══ Extracted information ══
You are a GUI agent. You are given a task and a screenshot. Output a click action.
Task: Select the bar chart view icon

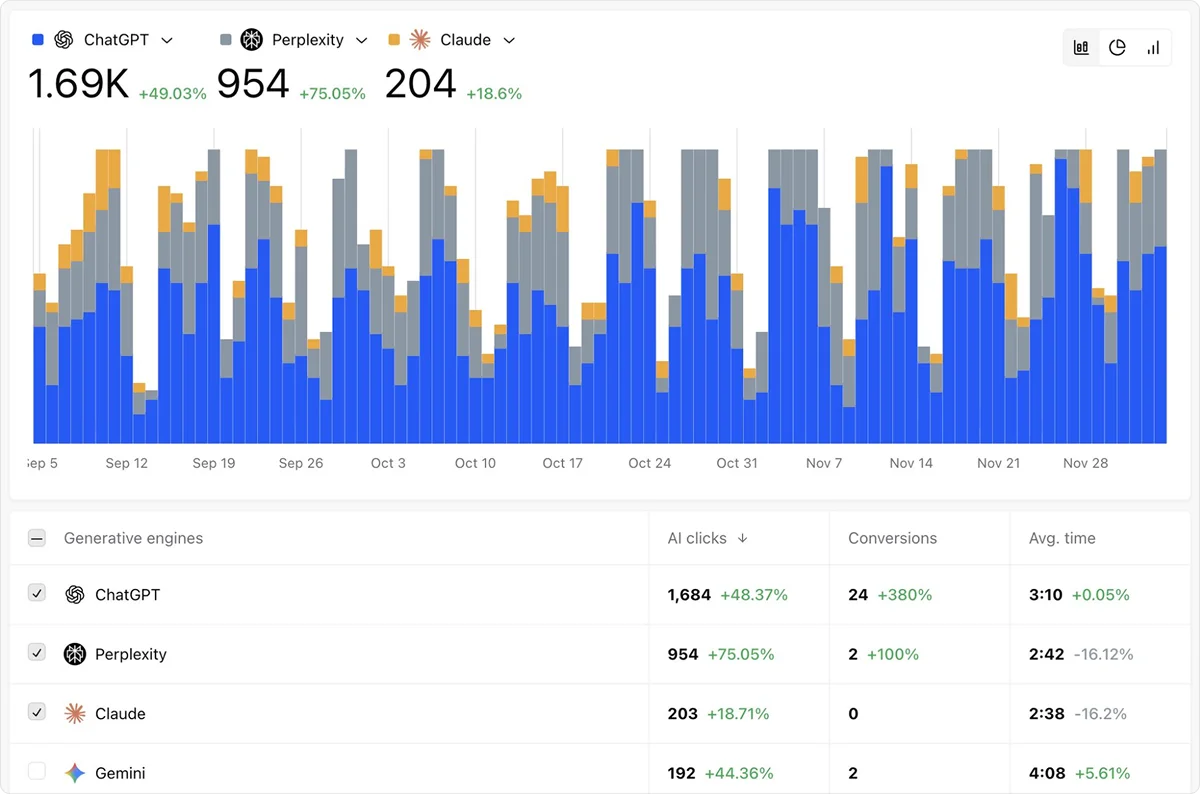point(1080,47)
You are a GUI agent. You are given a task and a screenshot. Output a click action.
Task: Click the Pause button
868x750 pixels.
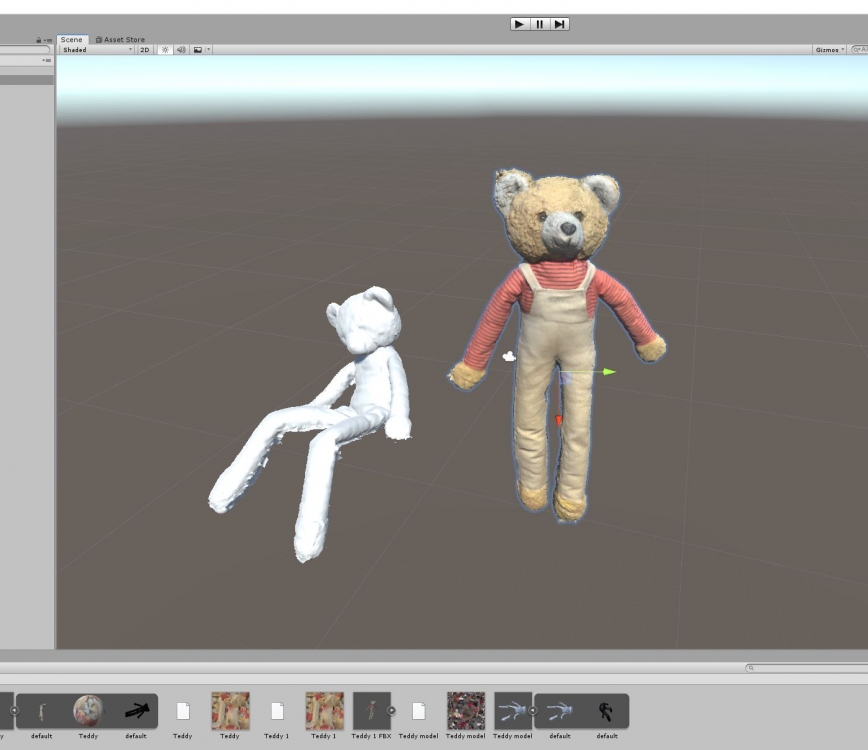point(540,24)
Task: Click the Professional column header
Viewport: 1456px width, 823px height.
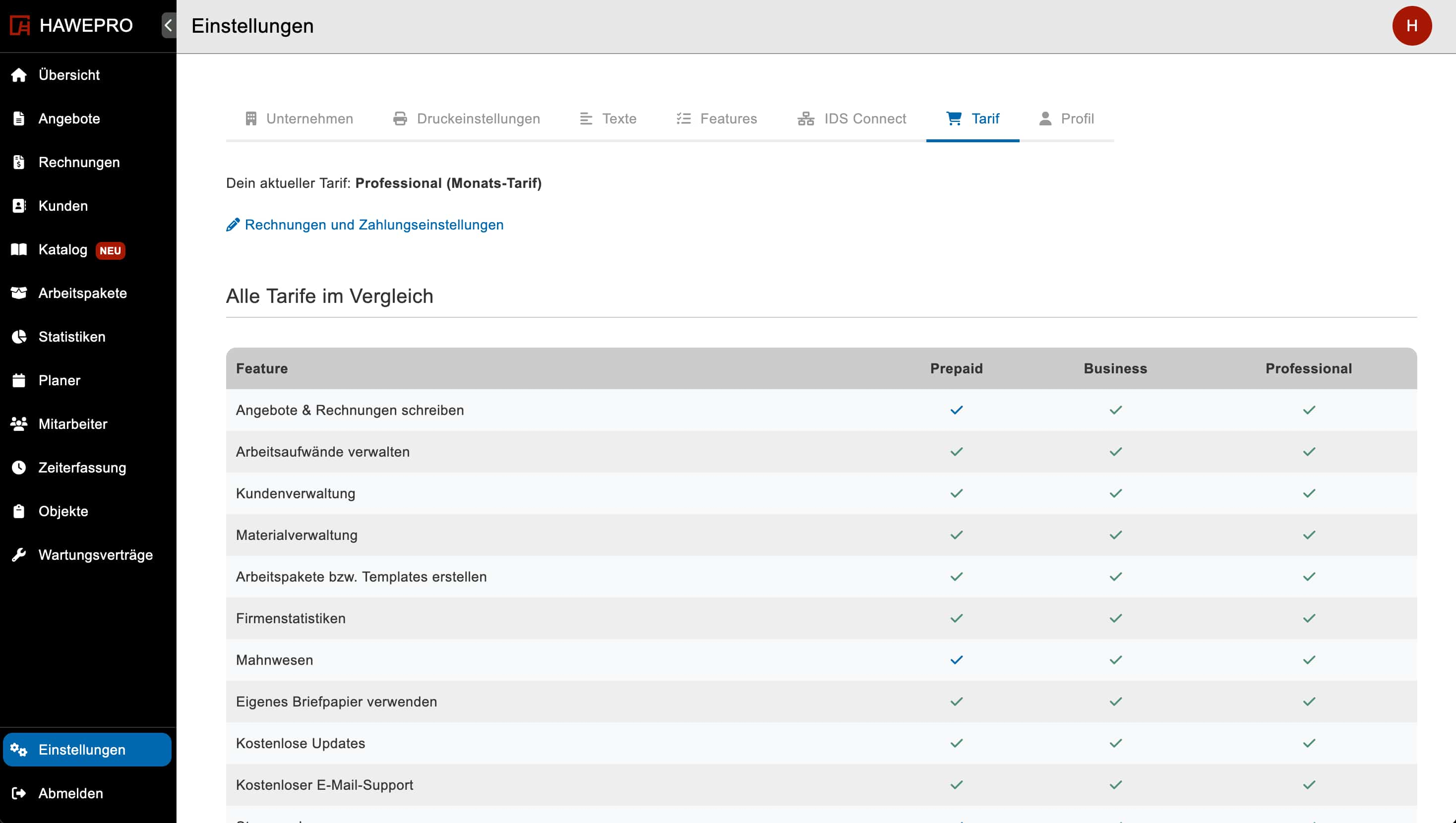Action: tap(1309, 368)
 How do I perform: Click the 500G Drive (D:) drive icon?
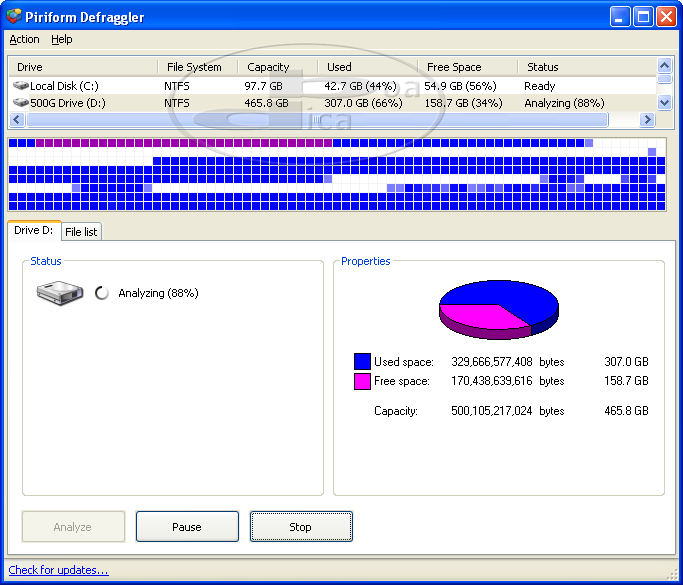point(20,103)
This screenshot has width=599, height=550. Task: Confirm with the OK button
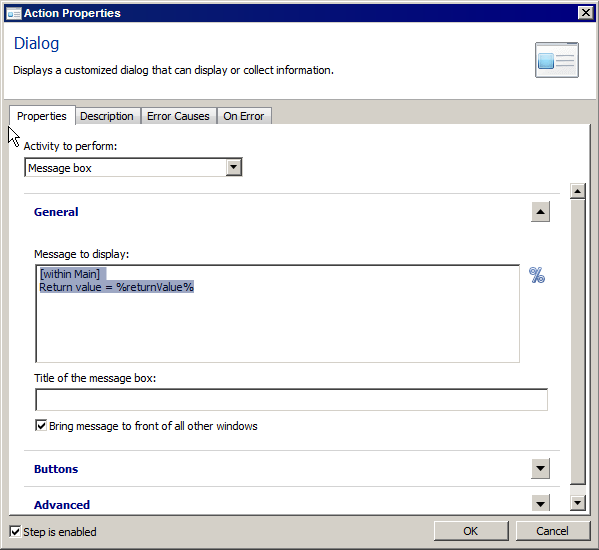pos(471,531)
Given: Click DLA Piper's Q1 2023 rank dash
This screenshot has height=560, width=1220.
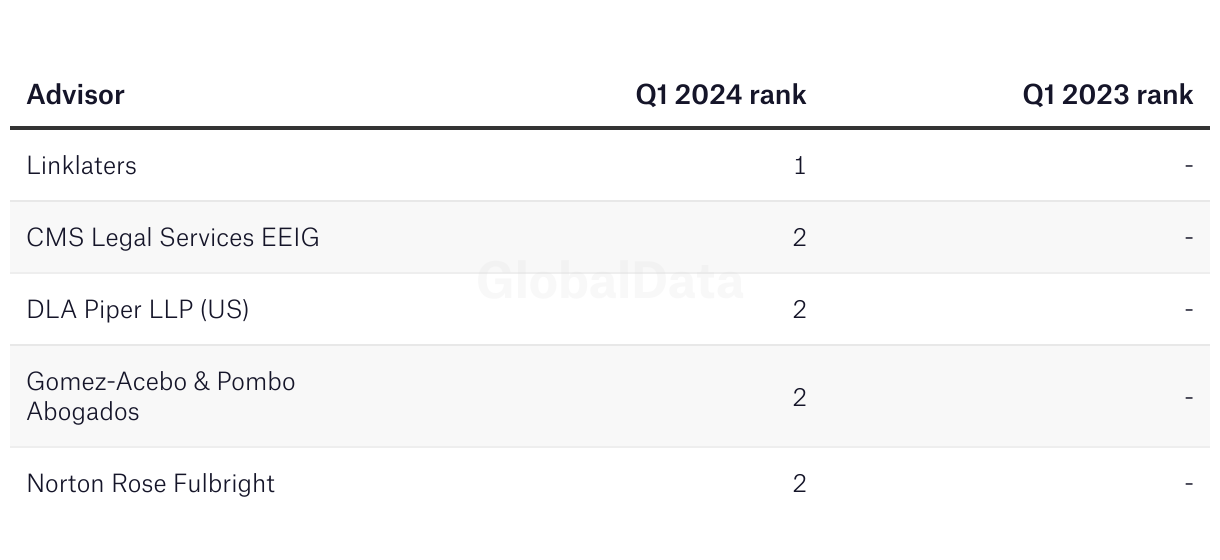Looking at the screenshot, I should [x=1189, y=309].
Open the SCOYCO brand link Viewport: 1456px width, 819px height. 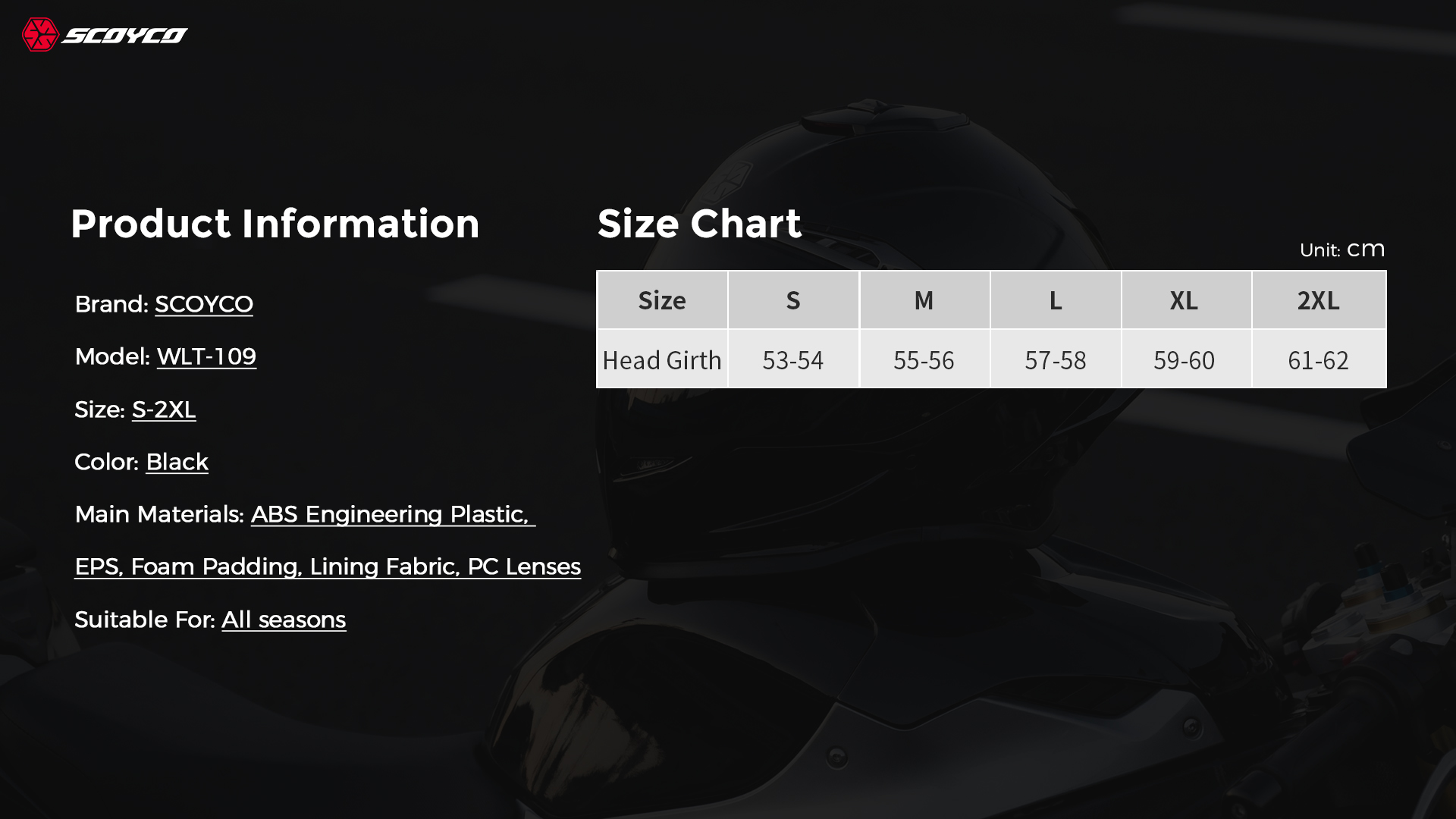(x=204, y=304)
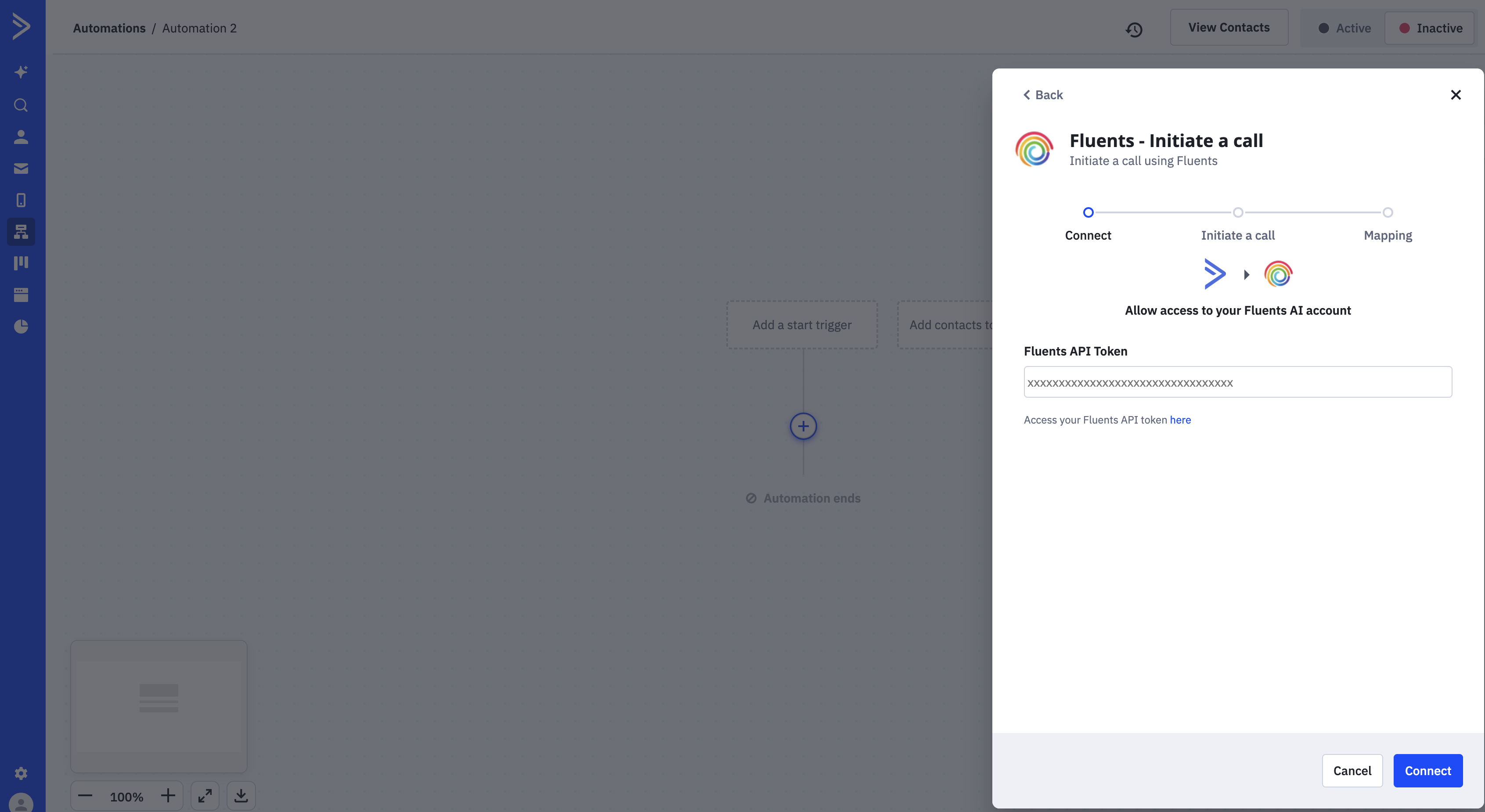
Task: Set automation status to Active
Action: [1344, 28]
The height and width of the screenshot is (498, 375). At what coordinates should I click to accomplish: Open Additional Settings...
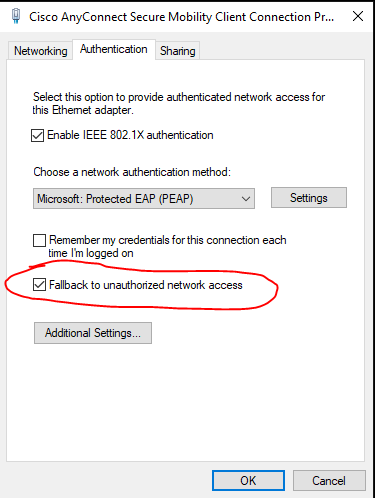(x=93, y=333)
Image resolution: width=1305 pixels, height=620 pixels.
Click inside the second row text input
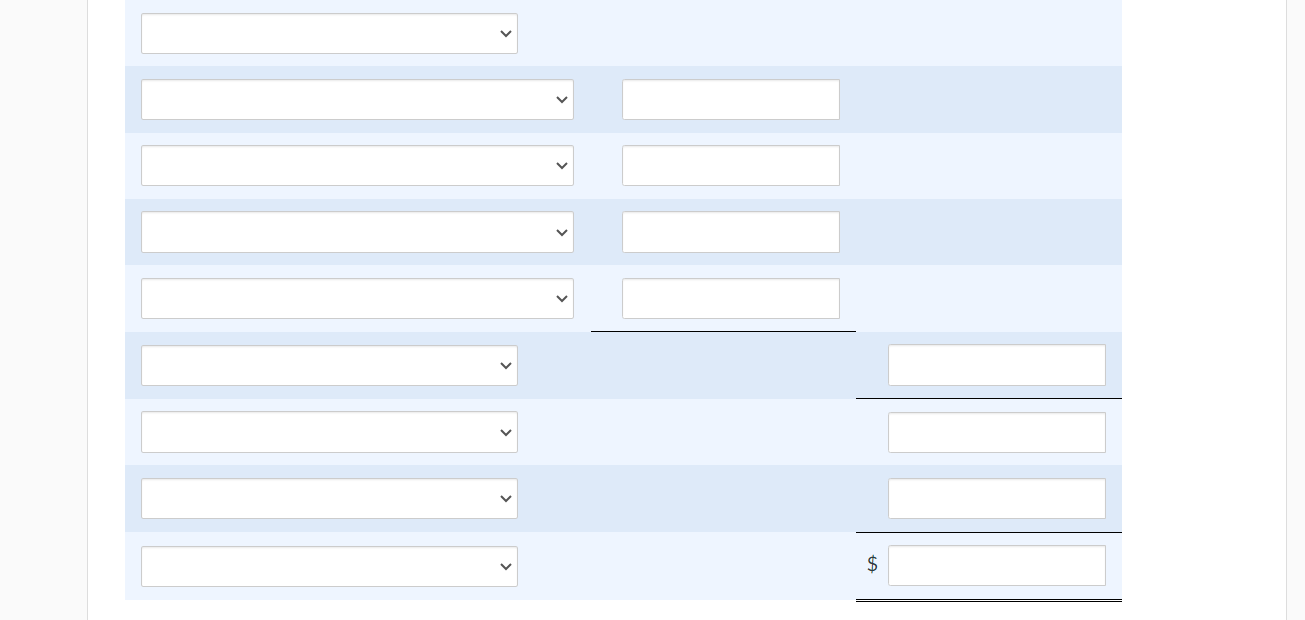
═══
__Directions__
Edit the material starting at the beginning and ending at the line containing "point(1080,47)". Replace "bar chart" with "pie chart", change nothing else, and leave the pictures out.

__Answer to this problem__
You are a GUI agent. You are given a task and a screenshot. Output a click action.
Task: Select the pie chart view icon

point(1080,47)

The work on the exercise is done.